So it takes me aback when I am drinking coffee with my group of retired guys and one of them tells me about the day he became a widower. His wife was 39. She was riding a bike and was mowed down by a distracted driver. Yes, they had them back in 1972. The driver was sorting through his mail. The gentleman was left, grieving, with four children at home and a full time job.
I read the article The Economics of Marriage with great interest. It chronicles the battered state of the institution (Sacrament if you are Catholic like me) of marriage in America.
I thank God that I am married.
Prior to proposing to my mother, my father and maternal grandfather took a short stroll outside to my grandfather's garage. Garages were where manly business was conducted. My father asked my grandfather for permission to propose. My grandfather asked, "Do you have the means to provide for my daughter and for the children as they arrive?"
My mother was not a coddled princess. She grew up in a 900 square foot, Sears Kit House. Her dad was a security guard at one of the large factories in town. The question was an open and frank acknowledgement that raising kids takes "mama" out of the job market and modern life requires cash money.
In those days, raising kids was not considered a non-core enterprise to be let to the low cost bidder.
My dad must have been able to answer the question to my grandfather's satisfaction.
Some things have changed and some things have not
When young people are asked why they are delaying marriage today, one of the things that always seems to get brought up is money. There is a feeling (especially among men) that you should achieve a certain level of financial security before making the big plunge.
A lot of people like to think that "love is the only thing that matters" when it comes to marriage, but the cold, hard numbers tell a different story. In fact, one very shocking survey discovered that 75 percent of all American women would have a problem even dating an unemployed man.
Many of our decisions are culturally informed. The cultural norms have much information embedded within them. It is not necessary for the decision maker to explicitly think through all of the nuances. Countless other people who have been in your situation already evolved the optimal solution.
Let's talk about jobs.
Having a job is a meta-marker for many traits that are critical for a healthy, adult relationship.
A job suggest a future stream of income.
A job often has health benefits.
A job is evidence of mental stability and the ability to work with a range of people to achieve a higher goal.
Acquiring the skills needed to land a job correlates with being able to defer gratification, denotes a high degree of self-discipline and the ability to take a long-term focus.
Four outstanding reasons to use "Employed" as a first level sort.
But what if "Job" is no longer an attainable norm?
Should man (and woman) live alone, in misery?
Perhaps there is another marker or combination of markers that can substitute for "Job".

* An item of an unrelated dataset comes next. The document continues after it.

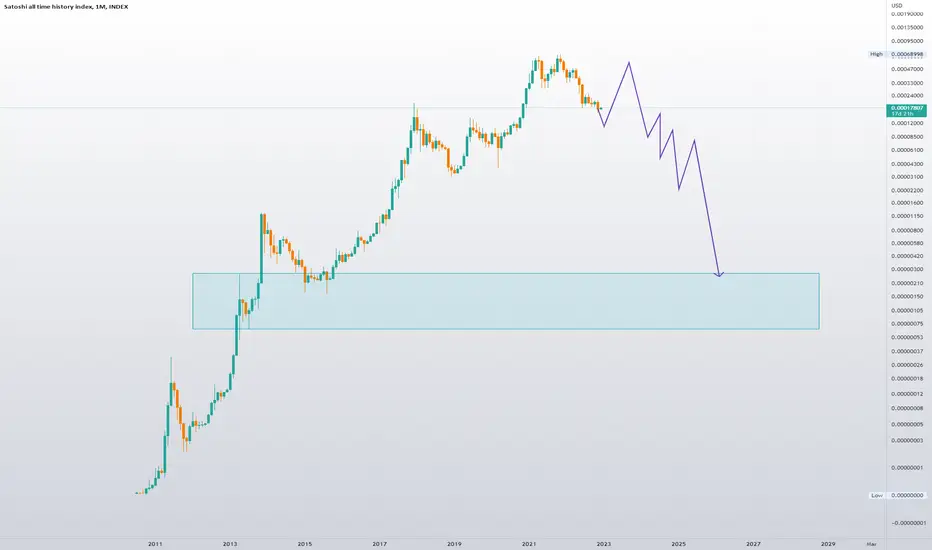Screen dimensions: 932x550
Task: Click the 2017 label on time axis
Action: 379,543

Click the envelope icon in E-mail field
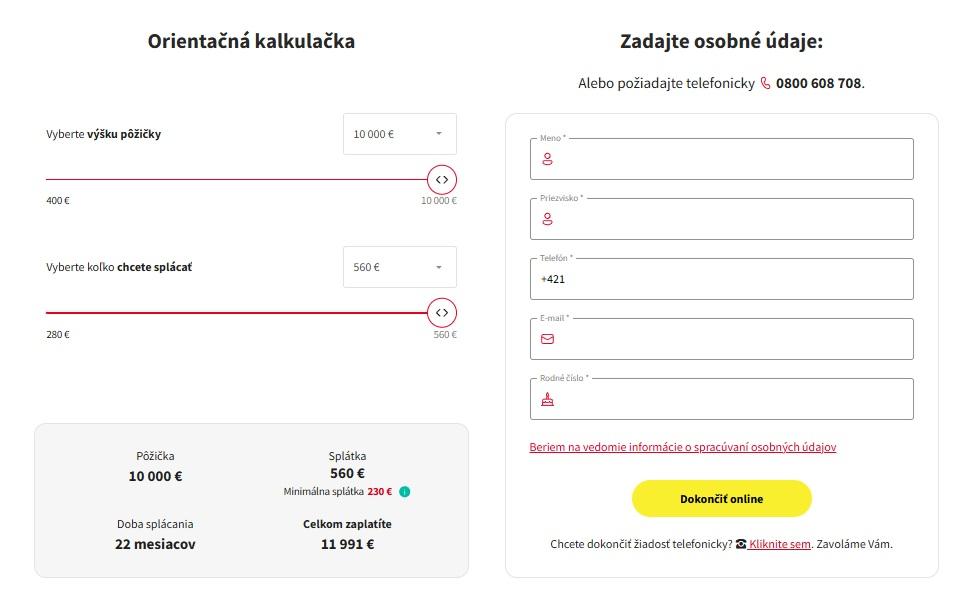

I would like to propose the historic norm prior to "Job" was to own a business. The business may have been a farm (Far From the Maddening Crowd by Thomas Hardy) or a shoe store. In good faith, I cannot advocate this path because there are so many barriers to starting a business. A simple push-cart selling hot-dogs must clear so many governmental barriers that it is beyond the reach of most people. The current political swing of the pendulum seems fixated on punishing job creators rather than empowering them.
A positive net worth, especially when income is lumpy, is a strong indicator of self-discipline. That means avoiding debt. For the ladies, that means to look beyond the car, beyond the clothing, beyond the eagerness to go on a cruise. Today, the traditional markers of "wealth" are more often the markers of bondage.
Cary Dye once told me that walking a puppy or carrying a kitten on a beach will get you more attention from girls than a new Corvette. He was right.
A psychopath would drown the kittens at 12 weeks of age and get a new one. So a savvy fellow (and the girls looking at guys) would have a mature dog and invest the time and emotion to train the dog. A dog is not a human but you can learn much of the human by looking at the dog.
A man who can house break a puppy can change a baby's diaper.
A man who takes his dog for a walk every evening will go to his daughter's soccer games.
A man who is the partner of a well mannered and gentle dog will cherish a gentle woman and raise well mannered children.